YOU’RE NOT paying nearly enough for gasoline. Especially now.
The price of gasoline has plunged; the nationwide average recently fell to about $2 a gallon. On the upside, Americans get to spend their money on better things. The economy is improving. And if you’re into schadenfreude, you can revel in the woes befalling unsavory oil-rich regimes. But lower prices at the pump also encourage more reckless consumption of a vital but problematic fuel, one whose market price doesn’t take into account the pollution, congestion, or traffic accidents that it enables.
Increasing the federal gas tax would nudge drivers to conserve — and would generate far more for roads and transit to boot. The tax rate, currently 18.4 cents a gallon, was last increased in 1993. That was eons ago, back when American drivers wore acid-washed jeans and listened to the “Bodyguard” soundtrack on cassette tape as they plied the highways. Inflation since then has eroded the buying power of the federal gas tax by nearly 40 percent. Not coincidentally, the federal highway trust fund has been running deficits, to the point that even a few Republicans are talking about a modest gas tax hike.
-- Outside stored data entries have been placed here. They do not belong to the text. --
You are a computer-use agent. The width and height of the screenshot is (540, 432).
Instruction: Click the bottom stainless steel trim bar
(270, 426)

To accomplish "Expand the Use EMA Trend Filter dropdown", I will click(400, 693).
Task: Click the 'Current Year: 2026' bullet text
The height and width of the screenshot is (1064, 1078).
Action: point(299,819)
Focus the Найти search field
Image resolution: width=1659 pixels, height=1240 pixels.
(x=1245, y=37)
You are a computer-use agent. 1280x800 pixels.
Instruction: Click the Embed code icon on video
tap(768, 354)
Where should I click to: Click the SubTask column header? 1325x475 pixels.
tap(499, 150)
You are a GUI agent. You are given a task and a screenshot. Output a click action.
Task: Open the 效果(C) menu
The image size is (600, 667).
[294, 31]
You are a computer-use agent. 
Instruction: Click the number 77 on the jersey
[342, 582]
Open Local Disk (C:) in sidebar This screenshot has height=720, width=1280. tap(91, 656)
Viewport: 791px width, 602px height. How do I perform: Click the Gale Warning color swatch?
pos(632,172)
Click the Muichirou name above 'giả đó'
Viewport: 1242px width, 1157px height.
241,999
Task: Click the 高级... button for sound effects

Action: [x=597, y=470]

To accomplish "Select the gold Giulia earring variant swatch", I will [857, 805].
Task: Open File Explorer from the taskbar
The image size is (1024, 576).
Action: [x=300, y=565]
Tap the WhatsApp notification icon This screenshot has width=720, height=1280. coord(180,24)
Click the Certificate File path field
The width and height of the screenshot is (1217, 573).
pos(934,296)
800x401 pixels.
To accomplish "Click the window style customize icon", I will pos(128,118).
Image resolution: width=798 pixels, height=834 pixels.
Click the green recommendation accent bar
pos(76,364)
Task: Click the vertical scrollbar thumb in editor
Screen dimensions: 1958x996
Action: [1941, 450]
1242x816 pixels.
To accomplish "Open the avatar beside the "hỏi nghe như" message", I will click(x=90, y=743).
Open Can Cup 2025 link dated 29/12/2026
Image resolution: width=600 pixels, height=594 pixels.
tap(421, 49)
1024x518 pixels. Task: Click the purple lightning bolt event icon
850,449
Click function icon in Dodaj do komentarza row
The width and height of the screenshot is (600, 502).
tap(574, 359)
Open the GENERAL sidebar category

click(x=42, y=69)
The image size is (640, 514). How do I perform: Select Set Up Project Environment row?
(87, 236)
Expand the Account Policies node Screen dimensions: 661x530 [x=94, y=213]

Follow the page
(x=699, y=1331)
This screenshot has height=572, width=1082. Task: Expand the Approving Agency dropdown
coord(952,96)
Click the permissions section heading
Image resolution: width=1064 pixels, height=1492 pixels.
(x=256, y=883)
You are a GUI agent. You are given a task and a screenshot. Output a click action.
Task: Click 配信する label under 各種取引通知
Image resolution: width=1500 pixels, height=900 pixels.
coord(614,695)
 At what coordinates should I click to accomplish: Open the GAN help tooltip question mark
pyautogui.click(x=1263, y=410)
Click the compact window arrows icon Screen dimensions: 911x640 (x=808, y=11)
But a few more cents isn’t nearly enough. Congress should jack up the gas tax now, while prices are low, by a buck a gallon or more.
A decade ago, economists Ian Parry and Kenneth Small calculated that building the cost of pollution, congestion, and accidents into American gas prices would require a total tax level of about $1. If you factor in, as some commentators would, the costs of suburban sprawl or US military entanglements in war-torn regions, the proper tax level is even higher.
But the politics of getting there are tough. Most Republicans in Congress resist all new taxes; Democrats are more amenable to gas taxes but prefer less regressive measures. In 1993, Bill Clinton embraced a 4.3-cent increase only reluctantly, after pooh-poohing Paul Tsongas for proposing a 50-cent hike during the primary campaign. That plan was great, Clinton had sniffed, “if you live in Boston and ride the subway.”
Sure enough, truckers protested even Clinton’s modest hike by slowing traffic on highways and berating state troopers who pulled them over. Today, this grumbling sounds comical. Prices have risen and fallen by far greater amounts. If anything, a consistently higher gas tax would have made those fluctuations less jarring, not least because motorists would have demanded — and carmakers would have happily made — more fuel-efficient vehicles.
Instead, the failure to increase the gas tax in small steps over time has grown, by the power of compound interest, into a major policy problem.
Differences of opinion on transportation, once a nuts-and-bolts area in which lawmakers of all stripes could reach agreement, have taken on a cultural and ideological tinge. In upscale lefty suburbs, a hybrid isn’t a car; it’s a cultural signifier. (If you drive a Prius with Massachusetts plates, don’t even bother with the Elizabeth Warren sticker.) For a growing urbanized overclass, whose members walk to their jobs downtown, gas taxes are something that only Uber drivers need to worry about.
Meanwhile, for harder-pressed residents commuting long miles between suburban office parks and homes deep into exurbia, gas taxes are all too visible. In November, voters in overwhelmingly Democratic Massachusetts undid a measure tying the state’s gas tax, currently 26.5 cents, to inflation.
Even without a stiff federal gas tax hike, there’s been some progress toward reducing automobiles’ impact on the environment. In 2011, President Obama significantly toughened federal fuel-economy standards for new cars.
“I find it a great irony that, because of Republican intransigence on taxes, we’ve been forced to use a more regulatory approach,” says Gilbert Metcalf, an economist at Tufts and a former Obama administration Treasury official. While these mandates force auto companies to make more efficient vehicles, consumers turn back to gas guzzlers when fuel prices inevitably dip.
A stiff gas tax hike would whet drivers’ appetite, year in and year out, for more efficient vehicles. Alas, it’s unlikely to happen. The big environmental measure in the Senate in recent days was a bizarre vote on whether “climate change is real and not a hoax.” At least that passed. But all it did was show the distance between where the debate should be and where it is.